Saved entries
****************************************

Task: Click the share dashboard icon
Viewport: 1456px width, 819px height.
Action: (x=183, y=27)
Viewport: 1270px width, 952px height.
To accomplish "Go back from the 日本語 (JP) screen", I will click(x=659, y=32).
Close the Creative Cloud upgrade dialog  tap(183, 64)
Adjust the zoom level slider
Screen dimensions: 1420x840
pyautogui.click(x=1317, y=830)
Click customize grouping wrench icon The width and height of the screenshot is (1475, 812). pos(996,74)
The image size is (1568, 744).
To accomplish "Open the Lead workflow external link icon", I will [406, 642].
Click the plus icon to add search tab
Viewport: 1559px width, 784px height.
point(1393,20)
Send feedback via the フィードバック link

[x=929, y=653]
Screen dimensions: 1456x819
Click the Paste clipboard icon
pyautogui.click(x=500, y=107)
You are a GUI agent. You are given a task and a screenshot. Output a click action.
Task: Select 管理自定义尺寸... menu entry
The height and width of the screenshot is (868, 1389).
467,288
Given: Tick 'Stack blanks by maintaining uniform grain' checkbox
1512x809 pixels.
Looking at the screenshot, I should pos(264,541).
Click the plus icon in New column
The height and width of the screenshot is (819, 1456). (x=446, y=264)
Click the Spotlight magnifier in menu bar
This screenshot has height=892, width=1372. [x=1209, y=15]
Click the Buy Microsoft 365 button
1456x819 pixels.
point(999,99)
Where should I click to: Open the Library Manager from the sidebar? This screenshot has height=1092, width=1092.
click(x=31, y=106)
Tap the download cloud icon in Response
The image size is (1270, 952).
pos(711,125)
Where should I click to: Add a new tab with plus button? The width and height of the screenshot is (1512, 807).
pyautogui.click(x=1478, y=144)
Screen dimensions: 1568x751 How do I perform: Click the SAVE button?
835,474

****************************************

> TASK STATEMENT:
Write out, word for word, every line from the one containing "Click the Paste clipboard icon" through the last line of the records above.

> WRITTEN SOLUTION:
Click the Paste clipboard icon
pyautogui.click(x=500, y=107)
You are a GUI agent. You are given a task and a screenshot. Output a click action.
Task: Select 管理自定义尺寸... menu entry
The height and width of the screenshot is (868, 1389).
467,288
Given: Tick 'Stack blanks by maintaining uniform grain' checkbox
1512x809 pixels.
Looking at the screenshot, I should pos(264,541).
Click the plus icon in New column
The height and width of the screenshot is (819, 1456). (x=446, y=264)
Click the Spotlight magnifier in menu bar
This screenshot has height=892, width=1372. [x=1209, y=15]
Click the Buy Microsoft 365 button
1456x819 pixels.
point(999,99)
Where should I click to: Open the Library Manager from the sidebar? This screenshot has height=1092, width=1092.
click(x=31, y=106)
Tap the download cloud icon in Response
The image size is (1270, 952).
pos(711,125)
Where should I click to: Add a new tab with plus button? The width and height of the screenshot is (1512, 807).
pyautogui.click(x=1478, y=144)
Screen dimensions: 1568x751 How do I perform: Click the SAVE button?
835,474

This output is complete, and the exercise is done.